Considerato che il d.P.R. 14 novembre 1983 n. 820, che approva le tabelle contenenti la misura degli onorari fissi e di quelli variabili dei periti e dei consulenti tecnici, per le operazioni eseguite su disposizione dell'autorità giudiziaria in materia civile e penale, non può essere qualificato atto avente forza di legge ed é perciò sottratto al sindacato di questa Corte;

che pertanto va dichiarata manifestamente inammissibile la questione di legittimità costituzionale degli artt. 1, 2, 3, 4, 6, 8, 11, 13, 14, 15 e 17 del citato d.P.R.;

che le disposizioni contenute negli artt. 1, secondo comma, e 2 della legge 8 luglio 1980, n. 319- alle quali va limitato il riscontro di legittimità costituzionale- non appaiono in contrasto con l'art. 3 Cost., perchè la previsione, per i consulenti tecnici d'ufficio, di onorari variabili, <con tabelle redatte con riferimento alle tariffe professionali ... concernenti materie analoghe, contemperate dalla natura pubblicistica dell'incarico>, consente, da un lato, di adeguare gli onorari stessi a situazioni diverse e di ancorare, con la necessaria elasticità, i compensi dei consulenti d'ufficio a quelli degli altri professionisti; essa permette, dall'altro lato, di tenere nel debito conto sia la specifica posizione dei consulenti tecnici d'ufficio (che agiscono come ausiliari del giudice e non sono perciò assimilabili ai soggetti che lavorano in regime di lavoro autonomo) sia l'esigenza di mantenere entro limiti ragionevoli le spese giudiziali grazie ad opportuni correttivi;

che in particolare la normativa censurata non e di per se idonea a dar vita alle ingiustificate disparità di trattamento denunciate nell'ordinanza di rinvio, soprattutto se si considera che il giudice e chiamato a determinare gli onorari variabili tenendo conto delle difficoltà dell'indagine, della completezza e del pregio della prestazione fornita (art. 2, secondo comma, legge n. 319 del 1980) ed ha facoltà di aumentare fino al doppio gli onorari per le prestazioni di eccezionale importanza, complessità e difficoltà (art. 5 legge cit.);

che, in un siffatto contesto normativo, l'esistenza di una correlazione (come si é visto non assoluta e non automatica) tra il valore economico della controversia e la misura degli onorari dei consulenti tecnici d'ufficio e tutt'altro che irrazionale, giacche essa riflette il grado, normalmente differente, di complessità delle indagini e delle attività strumentali svolte dal consulente in controversie di differente valore economico ed é, inoltre, da considerare collegata alla misura delle responsabilità assunte dal consulente stesso per gli eventuali danni che egli abbia a cagionare alle parti;

che infine-come é stato giustamente osservato nell'atto di intervento della Presidenza del Consiglio dei ministri - le censure di illegittimità costituzionale formulate con riferimento al rischio di parzialità del consulente tecnico d'ufficio, che sarebbe interessato ad un artificioso aumento dei valori stimati per aumentare la misura del proprio onorario, si appuntano esclusivamente sulla patologia della funzione, ignorando, tra l'altro, che al giudice spetta il controllo sulla utilità e necessità degli accertamenti posti in essere dai consulenti;

che per le ragioni sopraesposte la questione di legittimità costituzionale degli artt. 1, secondo comma, e 2 della legge n. 319 del 1980 va dichiarata manifestamente infondata.
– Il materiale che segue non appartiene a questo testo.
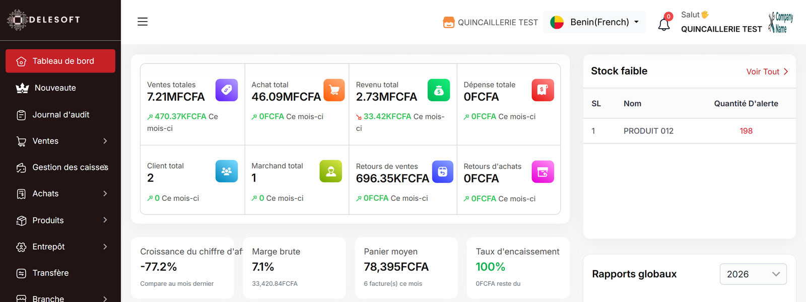Click the purple Ventes totales tag icon
Viewport: 806px width, 302px height.
tap(227, 90)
Visti gli artt. 26 legge 11 marzo 1953 n. 87 e 9 delle Norme integrative per i giudizi davanti alla Corte costituzionale.

PER QUESTI MOTIVI

LA CORTE COSTITUZIONALE

dichiara la manifesta inammissibilità della questione di legittimità costituzionale degli artt. 1, 2, 3, 4, 6, 8, 11, 13, 14, 15 e 17 del d.P.R. 14 novembre 1983, n. 820 sollevata, in riferimento agli artt. 3, 101 e 104 Cost., con l'ordinanza indicata in epigrafe; dichiara la manifesta infondatezza della questione di legittimità costituzionale degli artt. 1, secondo comma, e 2 della legge 8 luglio 1980, n. 319, sollevata, in riferimento agli artt. 3, 101 e 104 Cost., con l'ordinanza indicata in epigrafe.

Così deciso in Roma, in camera di consiglio, nella sede della Corte costituzionale, Palazzo della Consulta, il 23/03/88.

Francesco SAJA, PRESIDENTE

Francesco SAJA, REDATTORE

Depositata in cancelleria il 31 Marzo 1988.